** Start of Material supplied **
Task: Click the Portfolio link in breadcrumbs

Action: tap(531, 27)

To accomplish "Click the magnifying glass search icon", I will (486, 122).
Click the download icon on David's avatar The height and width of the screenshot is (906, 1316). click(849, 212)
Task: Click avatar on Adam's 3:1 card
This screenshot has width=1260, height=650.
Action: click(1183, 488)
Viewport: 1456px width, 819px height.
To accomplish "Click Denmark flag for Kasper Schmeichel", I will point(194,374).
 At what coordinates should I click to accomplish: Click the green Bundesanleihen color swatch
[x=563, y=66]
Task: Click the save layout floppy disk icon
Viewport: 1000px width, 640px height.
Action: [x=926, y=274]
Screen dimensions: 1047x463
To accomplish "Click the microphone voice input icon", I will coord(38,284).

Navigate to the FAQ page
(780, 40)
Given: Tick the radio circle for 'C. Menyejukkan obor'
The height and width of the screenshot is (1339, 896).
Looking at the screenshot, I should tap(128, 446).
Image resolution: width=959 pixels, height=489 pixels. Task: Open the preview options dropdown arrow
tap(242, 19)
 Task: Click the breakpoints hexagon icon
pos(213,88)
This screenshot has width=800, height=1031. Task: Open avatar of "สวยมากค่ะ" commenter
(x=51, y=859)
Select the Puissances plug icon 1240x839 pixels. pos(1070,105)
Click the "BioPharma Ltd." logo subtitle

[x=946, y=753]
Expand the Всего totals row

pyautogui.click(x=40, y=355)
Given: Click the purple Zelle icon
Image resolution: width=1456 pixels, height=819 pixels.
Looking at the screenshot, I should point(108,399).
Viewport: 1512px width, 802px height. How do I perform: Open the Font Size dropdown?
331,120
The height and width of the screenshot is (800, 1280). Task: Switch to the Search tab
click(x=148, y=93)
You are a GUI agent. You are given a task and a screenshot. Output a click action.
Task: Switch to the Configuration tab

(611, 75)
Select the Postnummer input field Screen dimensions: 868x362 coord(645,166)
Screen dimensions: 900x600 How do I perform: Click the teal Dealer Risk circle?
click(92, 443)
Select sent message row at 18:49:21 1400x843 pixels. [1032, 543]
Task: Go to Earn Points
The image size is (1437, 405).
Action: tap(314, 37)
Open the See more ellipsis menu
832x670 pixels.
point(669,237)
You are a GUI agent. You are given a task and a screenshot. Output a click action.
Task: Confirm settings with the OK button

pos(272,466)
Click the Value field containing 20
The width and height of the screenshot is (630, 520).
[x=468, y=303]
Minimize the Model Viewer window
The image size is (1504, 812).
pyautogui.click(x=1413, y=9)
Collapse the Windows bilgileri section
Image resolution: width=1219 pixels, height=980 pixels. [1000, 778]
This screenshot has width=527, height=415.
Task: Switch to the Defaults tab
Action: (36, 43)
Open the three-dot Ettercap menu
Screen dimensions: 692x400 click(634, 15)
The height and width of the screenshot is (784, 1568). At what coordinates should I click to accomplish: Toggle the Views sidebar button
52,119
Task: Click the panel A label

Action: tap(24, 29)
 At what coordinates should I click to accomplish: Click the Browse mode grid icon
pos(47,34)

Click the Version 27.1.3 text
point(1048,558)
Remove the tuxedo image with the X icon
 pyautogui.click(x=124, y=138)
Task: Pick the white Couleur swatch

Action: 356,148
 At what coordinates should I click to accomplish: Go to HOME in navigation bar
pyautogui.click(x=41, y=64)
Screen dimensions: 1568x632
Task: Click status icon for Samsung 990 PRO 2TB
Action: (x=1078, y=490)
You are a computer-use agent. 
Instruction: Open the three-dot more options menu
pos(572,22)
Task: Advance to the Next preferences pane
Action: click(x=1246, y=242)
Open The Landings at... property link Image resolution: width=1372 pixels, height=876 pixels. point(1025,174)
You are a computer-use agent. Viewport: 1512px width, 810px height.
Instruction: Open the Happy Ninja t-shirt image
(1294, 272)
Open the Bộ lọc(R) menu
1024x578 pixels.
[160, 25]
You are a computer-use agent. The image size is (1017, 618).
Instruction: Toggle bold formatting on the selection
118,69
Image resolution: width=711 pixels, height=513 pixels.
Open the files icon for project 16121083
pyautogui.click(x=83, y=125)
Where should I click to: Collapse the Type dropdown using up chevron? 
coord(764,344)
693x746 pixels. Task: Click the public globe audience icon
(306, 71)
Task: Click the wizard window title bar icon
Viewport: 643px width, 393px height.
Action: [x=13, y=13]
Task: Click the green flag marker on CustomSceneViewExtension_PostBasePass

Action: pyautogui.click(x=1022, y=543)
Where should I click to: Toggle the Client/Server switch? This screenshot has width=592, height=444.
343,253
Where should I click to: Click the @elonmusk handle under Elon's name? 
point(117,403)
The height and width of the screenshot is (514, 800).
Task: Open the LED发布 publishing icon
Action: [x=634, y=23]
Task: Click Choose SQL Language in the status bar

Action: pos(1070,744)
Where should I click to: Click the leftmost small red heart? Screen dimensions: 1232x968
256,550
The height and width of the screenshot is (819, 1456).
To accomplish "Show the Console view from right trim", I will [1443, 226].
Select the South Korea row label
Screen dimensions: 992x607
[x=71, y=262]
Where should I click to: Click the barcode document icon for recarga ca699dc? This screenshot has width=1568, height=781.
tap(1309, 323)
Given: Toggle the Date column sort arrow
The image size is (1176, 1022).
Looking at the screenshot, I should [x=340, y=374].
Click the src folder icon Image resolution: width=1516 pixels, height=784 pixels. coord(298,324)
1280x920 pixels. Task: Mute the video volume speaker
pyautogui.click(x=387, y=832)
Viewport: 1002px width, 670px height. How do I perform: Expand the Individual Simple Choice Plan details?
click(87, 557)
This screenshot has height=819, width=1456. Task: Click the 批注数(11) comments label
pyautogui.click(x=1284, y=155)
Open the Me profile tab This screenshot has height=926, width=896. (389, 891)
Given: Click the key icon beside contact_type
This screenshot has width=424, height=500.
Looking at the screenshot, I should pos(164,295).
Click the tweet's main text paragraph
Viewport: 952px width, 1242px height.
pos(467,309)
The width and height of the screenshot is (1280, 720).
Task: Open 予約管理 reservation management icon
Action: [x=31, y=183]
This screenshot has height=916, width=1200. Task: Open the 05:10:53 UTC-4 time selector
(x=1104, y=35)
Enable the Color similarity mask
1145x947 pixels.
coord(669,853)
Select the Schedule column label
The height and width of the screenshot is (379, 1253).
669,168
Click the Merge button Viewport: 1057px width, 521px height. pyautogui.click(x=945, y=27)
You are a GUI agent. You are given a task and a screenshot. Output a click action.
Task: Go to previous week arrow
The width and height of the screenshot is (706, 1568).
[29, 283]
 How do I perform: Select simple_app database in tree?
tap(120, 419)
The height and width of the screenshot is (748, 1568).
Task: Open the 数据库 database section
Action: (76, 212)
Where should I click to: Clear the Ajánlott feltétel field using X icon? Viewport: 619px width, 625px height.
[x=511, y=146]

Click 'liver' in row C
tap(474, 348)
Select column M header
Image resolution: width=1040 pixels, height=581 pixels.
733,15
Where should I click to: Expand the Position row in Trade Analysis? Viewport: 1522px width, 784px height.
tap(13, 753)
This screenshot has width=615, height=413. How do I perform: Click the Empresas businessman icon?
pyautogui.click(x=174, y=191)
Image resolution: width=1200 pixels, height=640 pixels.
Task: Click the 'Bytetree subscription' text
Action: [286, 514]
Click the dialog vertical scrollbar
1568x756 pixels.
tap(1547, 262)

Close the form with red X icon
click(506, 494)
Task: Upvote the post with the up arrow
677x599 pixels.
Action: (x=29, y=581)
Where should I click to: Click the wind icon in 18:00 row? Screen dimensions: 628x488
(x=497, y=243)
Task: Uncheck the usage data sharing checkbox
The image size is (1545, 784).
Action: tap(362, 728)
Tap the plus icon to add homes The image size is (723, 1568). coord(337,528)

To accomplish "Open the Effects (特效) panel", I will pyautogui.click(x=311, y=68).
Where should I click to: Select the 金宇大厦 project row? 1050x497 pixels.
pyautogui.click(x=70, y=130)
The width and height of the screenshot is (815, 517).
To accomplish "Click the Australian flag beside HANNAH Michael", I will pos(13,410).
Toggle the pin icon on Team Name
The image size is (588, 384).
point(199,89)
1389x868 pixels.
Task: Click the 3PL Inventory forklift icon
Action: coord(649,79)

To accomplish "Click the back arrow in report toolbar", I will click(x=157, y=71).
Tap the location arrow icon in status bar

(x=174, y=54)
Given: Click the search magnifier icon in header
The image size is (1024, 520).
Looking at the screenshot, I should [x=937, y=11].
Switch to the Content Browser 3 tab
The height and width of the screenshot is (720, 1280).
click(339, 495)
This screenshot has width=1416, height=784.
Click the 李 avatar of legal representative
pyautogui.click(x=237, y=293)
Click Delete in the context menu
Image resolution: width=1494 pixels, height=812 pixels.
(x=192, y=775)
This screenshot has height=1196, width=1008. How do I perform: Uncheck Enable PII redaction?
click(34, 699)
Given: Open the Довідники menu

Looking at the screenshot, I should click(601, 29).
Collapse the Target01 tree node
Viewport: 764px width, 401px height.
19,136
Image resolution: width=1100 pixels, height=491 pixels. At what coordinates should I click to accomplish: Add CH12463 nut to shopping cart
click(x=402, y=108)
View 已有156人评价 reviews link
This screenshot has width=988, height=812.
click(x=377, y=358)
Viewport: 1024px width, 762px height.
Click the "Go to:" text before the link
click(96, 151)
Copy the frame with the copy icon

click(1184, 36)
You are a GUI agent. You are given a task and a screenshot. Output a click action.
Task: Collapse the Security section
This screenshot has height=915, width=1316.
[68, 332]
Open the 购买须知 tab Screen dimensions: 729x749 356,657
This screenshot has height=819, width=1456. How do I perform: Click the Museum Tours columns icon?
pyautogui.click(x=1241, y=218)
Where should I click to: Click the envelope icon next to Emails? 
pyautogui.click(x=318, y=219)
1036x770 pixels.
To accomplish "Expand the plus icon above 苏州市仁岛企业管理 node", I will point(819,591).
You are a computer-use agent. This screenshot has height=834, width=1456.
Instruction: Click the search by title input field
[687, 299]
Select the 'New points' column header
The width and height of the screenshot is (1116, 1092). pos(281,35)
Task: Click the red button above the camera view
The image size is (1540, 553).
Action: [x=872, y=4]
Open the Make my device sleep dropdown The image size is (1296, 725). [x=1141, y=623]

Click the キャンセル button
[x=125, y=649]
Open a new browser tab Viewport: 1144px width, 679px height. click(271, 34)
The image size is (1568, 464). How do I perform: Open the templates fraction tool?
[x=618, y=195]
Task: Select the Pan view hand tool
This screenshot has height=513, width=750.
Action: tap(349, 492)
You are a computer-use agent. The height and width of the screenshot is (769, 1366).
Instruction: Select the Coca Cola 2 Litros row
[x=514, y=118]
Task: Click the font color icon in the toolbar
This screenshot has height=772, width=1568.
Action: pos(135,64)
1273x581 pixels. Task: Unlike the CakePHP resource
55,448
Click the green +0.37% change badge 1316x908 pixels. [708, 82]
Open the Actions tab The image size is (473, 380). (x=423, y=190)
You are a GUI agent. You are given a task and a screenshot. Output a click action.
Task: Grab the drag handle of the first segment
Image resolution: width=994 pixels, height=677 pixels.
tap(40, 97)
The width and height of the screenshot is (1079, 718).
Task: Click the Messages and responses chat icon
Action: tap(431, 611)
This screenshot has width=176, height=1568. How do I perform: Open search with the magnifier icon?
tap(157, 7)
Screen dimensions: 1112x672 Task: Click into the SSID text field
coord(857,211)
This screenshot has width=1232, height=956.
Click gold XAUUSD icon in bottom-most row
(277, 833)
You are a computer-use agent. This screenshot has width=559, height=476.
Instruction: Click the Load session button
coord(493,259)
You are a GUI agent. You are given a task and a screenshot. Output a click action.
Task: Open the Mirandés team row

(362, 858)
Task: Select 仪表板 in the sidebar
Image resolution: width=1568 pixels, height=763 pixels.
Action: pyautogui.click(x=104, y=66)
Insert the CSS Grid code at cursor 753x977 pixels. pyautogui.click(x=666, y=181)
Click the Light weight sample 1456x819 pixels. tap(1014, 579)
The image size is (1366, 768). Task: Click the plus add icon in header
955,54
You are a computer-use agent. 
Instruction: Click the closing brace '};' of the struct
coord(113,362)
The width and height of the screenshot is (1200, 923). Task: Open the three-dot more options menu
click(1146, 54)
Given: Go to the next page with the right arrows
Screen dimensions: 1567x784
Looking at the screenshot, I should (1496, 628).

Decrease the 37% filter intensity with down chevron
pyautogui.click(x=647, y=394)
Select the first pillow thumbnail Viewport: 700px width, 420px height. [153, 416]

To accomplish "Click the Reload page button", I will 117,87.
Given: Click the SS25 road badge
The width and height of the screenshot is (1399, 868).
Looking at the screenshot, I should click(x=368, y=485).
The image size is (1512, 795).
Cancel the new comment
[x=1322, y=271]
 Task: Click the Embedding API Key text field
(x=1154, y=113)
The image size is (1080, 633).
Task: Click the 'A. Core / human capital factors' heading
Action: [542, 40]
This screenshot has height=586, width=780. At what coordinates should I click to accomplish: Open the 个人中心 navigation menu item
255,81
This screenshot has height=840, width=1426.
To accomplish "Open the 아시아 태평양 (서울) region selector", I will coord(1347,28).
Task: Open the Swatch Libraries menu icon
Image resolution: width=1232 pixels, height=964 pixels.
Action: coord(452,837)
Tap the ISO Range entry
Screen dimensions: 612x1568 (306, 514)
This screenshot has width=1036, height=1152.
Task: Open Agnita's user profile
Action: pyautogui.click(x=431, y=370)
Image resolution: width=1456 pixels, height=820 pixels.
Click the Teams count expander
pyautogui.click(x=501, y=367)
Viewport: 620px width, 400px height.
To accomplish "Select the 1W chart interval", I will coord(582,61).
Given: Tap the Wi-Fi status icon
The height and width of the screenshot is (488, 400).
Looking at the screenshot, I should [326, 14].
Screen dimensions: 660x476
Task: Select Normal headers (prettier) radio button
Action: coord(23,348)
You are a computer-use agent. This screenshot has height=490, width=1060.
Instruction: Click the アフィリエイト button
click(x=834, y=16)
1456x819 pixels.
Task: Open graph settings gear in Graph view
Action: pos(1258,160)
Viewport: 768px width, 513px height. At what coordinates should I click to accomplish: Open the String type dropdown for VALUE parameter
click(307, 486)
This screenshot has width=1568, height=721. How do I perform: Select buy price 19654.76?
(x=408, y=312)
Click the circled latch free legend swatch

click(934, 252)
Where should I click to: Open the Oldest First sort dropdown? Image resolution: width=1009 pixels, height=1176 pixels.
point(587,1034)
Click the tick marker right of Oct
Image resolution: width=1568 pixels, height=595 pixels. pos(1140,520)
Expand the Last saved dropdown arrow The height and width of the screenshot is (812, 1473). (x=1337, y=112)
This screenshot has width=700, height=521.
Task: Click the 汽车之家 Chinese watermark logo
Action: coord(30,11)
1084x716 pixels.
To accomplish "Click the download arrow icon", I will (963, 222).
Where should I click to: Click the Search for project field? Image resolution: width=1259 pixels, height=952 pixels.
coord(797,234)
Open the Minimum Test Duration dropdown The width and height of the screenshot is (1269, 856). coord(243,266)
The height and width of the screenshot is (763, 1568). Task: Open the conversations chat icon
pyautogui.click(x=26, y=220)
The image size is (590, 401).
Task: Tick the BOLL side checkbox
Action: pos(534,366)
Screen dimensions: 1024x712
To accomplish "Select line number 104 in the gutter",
** End of Material supplied **
**Task to carry out**
Please extract each line above that contains the string "database", treating uppercase and lowercase letters as different.

**Written response**
 How do I perform: Select simple_app database in tree?
Task: Open the 数据库 database section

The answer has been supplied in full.